Problem to work on: Pick every line from the data below that contains the string "browser" and copy it.

Records supplied:

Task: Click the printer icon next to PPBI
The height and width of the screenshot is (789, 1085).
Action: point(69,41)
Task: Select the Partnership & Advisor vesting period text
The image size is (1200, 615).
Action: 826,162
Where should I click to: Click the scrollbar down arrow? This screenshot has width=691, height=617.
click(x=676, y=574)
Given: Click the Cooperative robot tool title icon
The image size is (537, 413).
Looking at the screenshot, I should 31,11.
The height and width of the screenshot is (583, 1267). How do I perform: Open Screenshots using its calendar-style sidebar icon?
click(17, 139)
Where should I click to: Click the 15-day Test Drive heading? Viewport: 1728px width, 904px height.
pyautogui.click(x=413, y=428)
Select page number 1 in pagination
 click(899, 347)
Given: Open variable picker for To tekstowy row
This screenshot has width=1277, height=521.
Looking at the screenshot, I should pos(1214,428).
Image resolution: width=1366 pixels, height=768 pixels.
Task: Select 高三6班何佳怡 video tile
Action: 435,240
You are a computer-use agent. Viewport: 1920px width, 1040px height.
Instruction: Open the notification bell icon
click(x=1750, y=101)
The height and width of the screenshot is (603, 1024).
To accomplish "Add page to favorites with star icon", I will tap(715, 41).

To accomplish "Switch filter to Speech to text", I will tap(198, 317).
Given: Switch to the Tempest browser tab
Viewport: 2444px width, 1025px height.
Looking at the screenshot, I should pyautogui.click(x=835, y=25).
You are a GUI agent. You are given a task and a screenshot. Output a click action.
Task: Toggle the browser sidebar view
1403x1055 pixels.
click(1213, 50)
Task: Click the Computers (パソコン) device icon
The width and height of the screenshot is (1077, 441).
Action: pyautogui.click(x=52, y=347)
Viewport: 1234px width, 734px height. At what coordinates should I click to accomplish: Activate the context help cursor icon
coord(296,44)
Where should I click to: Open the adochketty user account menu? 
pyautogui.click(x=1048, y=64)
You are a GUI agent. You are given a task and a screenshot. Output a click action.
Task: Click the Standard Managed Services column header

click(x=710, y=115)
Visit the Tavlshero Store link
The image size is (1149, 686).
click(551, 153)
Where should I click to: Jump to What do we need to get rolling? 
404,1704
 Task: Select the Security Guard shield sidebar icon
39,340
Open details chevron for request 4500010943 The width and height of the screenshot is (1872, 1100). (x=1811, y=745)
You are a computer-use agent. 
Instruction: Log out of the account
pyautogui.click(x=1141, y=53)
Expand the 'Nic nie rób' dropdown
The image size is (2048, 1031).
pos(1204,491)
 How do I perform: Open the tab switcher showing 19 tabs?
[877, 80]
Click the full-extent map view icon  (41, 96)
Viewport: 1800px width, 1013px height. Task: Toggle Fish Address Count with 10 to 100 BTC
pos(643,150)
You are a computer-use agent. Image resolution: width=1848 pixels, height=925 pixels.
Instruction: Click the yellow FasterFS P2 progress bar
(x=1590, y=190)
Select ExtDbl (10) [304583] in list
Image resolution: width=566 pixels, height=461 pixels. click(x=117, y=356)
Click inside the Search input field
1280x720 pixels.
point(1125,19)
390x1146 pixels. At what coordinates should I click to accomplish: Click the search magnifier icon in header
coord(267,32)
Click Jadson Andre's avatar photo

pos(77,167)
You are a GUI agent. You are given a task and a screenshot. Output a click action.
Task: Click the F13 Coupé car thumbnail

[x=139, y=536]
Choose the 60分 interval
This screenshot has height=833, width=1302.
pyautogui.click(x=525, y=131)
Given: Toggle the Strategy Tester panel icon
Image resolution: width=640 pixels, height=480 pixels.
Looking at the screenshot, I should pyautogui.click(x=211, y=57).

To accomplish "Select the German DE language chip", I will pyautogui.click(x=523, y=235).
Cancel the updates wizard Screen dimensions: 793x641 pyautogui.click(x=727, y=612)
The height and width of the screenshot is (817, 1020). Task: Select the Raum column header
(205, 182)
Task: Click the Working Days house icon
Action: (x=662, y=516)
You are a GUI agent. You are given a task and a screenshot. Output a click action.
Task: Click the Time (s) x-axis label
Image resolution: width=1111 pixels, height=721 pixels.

Exercise answer:
Given: Switch to the Tempest browser tab
Task: Toggle the browser sidebar view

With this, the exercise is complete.